What Causes a Blizzard?
Heavy snow, bitter cold, whipping winds … Winter storms are no picnic, but what is the official definition of a blizzard, and what causes them, anyway?
The National Weather Service defines a blizzard as any severe snowstorm that is accompanied by strong winds — at least 35 mph — resulting in low visibility. The defining factor of a blizzard is actually the strength of the wind, rather than the amount of snow. To qualify as a blizzard, the combination of wind and snow must reduce visibility to a quarter mile or less and last for at least three hours. Severe blizzards can reduce visibility to zero, making it difficult to see buildings or trees just a few yards away.
While blizzards often feature extreme cold and heavy snow, there are actually no temperature or snow depth requirements for a storm to qualify as a blizzard. Occasionally, blizzard conditions will present when there is no precipitation. The fierce winds pick up existing precipitation on the ground to create what is known as a “ground blizzard.”
Blizzards can be very dangerous. The low visibility can make travel impossible, and some people have even gotten lost walking on their own property. Intense blizzards can result in whiteout conditions, where the horizon completely disappears. In addition, cold temperatures and strong winds can combine to create punishing wind chill factors, resulting in frostbite or hypothermia.

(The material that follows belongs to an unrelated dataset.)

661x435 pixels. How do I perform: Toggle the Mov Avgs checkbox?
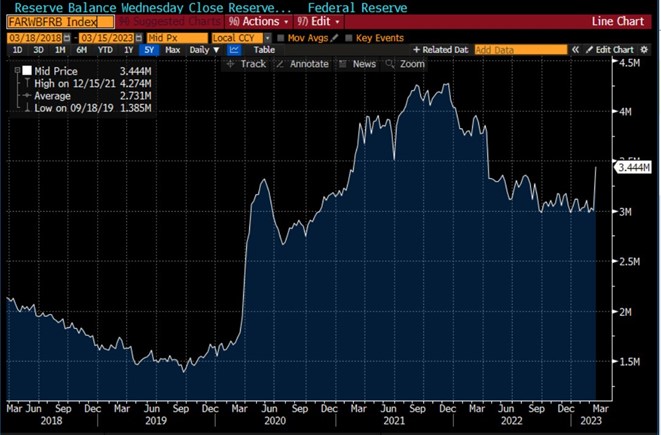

In the United States and Canada, the areas most prone to blizzards are the plains states and provinces, the Great Lakes region, and the Northeastern U.S. and Canadian Maritimes. Blizzards over the plains regions generally form when the jet stream causes cold, dry northern air to collide with warm, humid southern air. In the northeast, blizzards usually come from hurricane force storms moving down from the northern Atlantic Ocean. Because of the direction these storms move in from, they are known as Nor’easters.
The Great Lakes region is especially lucky, because it is positioned to be hit by both types of storms. This region is also subject to heavy lake effect snow and wind, creating even more opportunity for blizzard conditions.